Pointing records for elements and text —
────────────────────────────────────────

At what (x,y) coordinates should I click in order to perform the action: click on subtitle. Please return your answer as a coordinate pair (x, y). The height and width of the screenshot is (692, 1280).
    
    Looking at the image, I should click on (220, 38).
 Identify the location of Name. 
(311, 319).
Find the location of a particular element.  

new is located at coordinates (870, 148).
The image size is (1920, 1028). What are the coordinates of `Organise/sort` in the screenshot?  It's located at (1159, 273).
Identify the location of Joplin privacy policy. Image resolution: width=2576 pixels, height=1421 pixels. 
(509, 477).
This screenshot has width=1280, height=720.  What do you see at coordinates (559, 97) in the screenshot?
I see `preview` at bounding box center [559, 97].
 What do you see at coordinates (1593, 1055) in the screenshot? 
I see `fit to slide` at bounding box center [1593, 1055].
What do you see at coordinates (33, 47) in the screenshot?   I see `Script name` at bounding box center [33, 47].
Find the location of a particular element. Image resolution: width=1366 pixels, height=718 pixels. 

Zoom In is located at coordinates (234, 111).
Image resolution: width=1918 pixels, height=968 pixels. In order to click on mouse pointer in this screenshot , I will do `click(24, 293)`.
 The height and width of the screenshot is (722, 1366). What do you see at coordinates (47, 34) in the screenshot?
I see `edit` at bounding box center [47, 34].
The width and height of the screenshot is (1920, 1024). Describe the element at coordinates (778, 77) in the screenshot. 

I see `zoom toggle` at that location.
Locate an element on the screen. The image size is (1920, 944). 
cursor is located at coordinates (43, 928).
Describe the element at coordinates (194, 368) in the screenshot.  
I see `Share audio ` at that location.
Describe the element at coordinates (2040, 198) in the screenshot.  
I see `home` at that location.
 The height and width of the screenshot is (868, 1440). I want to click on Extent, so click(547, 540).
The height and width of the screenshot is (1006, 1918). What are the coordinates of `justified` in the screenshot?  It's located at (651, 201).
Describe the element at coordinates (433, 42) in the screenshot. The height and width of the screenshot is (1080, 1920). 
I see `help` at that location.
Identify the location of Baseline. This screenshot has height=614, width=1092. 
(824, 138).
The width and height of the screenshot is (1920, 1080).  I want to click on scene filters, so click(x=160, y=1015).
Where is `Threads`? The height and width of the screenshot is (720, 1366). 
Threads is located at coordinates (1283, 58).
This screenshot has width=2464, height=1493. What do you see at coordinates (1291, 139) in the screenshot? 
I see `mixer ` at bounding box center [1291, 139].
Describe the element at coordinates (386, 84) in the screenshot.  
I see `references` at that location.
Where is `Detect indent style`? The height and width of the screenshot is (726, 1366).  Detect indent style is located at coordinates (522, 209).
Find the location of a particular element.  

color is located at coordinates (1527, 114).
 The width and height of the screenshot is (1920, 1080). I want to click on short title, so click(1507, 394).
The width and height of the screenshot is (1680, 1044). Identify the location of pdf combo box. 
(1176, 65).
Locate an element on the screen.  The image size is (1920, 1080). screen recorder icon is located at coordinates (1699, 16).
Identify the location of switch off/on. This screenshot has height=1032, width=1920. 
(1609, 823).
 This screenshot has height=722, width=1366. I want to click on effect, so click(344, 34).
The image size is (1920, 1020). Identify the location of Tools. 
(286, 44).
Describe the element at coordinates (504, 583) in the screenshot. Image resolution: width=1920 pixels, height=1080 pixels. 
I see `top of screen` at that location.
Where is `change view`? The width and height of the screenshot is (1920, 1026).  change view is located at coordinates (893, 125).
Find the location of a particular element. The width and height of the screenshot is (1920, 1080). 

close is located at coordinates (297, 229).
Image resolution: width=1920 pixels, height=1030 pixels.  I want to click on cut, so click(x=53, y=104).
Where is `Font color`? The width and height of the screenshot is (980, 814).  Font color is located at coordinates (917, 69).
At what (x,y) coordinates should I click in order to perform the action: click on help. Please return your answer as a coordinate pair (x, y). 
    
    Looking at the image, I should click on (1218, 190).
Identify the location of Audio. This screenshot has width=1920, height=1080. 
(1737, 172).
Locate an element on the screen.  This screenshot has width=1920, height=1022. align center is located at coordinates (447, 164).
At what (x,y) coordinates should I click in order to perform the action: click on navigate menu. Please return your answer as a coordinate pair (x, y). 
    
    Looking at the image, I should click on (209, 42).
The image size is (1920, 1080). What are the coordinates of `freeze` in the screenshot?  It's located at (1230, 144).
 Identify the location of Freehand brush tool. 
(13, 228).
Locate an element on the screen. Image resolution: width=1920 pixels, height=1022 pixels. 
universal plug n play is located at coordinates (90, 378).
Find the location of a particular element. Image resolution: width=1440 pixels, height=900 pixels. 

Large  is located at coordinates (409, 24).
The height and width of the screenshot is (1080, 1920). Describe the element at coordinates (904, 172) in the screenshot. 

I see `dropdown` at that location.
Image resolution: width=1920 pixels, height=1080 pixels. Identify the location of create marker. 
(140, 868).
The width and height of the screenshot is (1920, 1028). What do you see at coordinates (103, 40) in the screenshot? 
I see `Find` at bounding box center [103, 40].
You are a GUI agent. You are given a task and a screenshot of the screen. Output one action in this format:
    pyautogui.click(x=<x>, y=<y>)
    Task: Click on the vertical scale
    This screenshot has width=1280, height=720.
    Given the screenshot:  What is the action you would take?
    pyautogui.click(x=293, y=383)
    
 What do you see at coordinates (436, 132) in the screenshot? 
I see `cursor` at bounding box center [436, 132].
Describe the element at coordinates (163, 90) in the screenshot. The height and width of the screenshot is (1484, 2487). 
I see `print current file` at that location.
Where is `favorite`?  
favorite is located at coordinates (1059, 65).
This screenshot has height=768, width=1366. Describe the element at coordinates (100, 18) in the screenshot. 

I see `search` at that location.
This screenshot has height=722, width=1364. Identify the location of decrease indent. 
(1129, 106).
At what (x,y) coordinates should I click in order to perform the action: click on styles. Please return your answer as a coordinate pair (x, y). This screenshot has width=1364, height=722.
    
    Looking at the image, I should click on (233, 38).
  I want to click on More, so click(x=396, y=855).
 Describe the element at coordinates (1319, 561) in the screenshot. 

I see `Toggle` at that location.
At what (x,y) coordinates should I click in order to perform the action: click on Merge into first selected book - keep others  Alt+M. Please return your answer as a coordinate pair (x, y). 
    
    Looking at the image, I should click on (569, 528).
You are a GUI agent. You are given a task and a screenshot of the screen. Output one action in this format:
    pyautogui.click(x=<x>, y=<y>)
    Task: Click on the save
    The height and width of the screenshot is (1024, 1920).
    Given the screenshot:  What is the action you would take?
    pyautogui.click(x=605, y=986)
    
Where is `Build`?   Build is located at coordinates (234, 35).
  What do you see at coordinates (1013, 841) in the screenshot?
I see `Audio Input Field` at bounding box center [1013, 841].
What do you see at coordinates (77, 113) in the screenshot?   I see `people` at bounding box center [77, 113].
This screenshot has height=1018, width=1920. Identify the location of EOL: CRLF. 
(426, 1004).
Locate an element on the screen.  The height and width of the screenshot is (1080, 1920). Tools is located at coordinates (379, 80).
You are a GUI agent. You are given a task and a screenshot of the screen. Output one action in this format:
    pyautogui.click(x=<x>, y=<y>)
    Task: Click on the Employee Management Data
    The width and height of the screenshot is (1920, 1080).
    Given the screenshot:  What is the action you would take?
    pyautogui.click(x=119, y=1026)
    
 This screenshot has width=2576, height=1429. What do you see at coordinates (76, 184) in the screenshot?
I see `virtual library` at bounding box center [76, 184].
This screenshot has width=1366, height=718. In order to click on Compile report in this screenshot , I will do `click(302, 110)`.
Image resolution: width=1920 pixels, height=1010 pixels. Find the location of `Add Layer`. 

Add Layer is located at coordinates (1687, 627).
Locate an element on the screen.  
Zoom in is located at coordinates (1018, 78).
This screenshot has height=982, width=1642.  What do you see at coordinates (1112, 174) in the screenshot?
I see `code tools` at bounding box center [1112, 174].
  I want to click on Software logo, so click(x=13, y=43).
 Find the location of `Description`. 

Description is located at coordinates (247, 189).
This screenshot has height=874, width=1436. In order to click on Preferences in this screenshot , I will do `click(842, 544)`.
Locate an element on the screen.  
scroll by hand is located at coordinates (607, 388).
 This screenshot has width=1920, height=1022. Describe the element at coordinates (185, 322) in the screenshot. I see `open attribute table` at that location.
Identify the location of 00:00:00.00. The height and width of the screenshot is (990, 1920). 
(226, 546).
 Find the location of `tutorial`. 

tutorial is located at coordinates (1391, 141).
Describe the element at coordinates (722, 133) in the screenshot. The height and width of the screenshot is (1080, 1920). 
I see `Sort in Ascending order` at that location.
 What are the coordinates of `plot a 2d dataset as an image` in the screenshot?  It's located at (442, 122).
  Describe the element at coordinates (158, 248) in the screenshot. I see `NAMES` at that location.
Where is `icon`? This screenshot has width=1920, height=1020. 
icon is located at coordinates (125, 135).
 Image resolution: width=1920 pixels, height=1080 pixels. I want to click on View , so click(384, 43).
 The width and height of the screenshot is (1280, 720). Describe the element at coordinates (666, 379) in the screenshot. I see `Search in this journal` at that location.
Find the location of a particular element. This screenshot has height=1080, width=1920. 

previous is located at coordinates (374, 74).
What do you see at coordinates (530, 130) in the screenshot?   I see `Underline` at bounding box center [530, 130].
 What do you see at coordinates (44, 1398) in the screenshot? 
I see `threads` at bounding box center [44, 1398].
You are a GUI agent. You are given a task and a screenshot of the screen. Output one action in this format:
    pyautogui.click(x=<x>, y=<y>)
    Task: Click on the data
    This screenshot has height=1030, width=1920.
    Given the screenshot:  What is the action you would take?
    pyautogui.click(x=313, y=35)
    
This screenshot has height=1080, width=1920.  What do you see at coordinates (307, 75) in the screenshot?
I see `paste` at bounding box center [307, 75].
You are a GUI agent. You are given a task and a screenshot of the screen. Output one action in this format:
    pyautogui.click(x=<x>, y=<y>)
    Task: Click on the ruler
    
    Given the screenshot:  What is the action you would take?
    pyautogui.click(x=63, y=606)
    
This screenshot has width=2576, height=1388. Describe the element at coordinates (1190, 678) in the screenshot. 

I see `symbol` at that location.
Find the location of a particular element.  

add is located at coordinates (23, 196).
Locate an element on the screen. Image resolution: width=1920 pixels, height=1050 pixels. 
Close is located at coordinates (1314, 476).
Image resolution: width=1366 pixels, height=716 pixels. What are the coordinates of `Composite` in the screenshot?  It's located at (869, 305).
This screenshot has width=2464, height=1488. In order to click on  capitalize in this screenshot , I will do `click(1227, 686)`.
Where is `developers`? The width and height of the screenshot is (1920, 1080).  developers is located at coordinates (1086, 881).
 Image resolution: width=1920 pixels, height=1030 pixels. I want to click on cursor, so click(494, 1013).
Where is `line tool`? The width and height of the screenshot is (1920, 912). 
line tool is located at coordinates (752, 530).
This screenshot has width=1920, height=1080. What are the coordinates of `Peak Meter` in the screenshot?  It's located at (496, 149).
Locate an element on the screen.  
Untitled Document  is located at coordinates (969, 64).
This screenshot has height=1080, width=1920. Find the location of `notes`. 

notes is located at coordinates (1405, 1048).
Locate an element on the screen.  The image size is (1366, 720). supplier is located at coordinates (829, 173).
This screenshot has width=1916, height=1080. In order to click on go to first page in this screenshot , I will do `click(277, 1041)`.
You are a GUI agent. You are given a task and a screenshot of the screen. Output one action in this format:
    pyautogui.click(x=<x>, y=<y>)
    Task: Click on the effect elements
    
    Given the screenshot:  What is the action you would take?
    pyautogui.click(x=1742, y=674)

────────────────────────────────────────

Set task — Please report each line of the records above that contains the word "pair", copying every such line in full. Case counts.

Correct answer —
At what (x,y) coordinates should I click in order to perform the action: click on subtitle. Please return your answer as a coordinate pair (x, y). The height and width of the screenshot is (692, 1280).
At what (x,y) coordinates should I click in order to perform the action: click on help. Please return your answer as a coordinate pair (x, y). 
At what (x,y) coordinates should I click in order to perform the action: click on navigate menu. Please return your answer as a coordinate pair (x, y). 
At what (x,y) coordinates should I click in order to perform the action: click on styles. Please return your answer as a coordinate pair (x, y). This screenshot has width=1364, height=722.
At what (x,y) coordinates should I click in order to perform the action: click on Merge into first selected book - keep others  Alt+M. Please return your answer as a coordinate pair (x, y). 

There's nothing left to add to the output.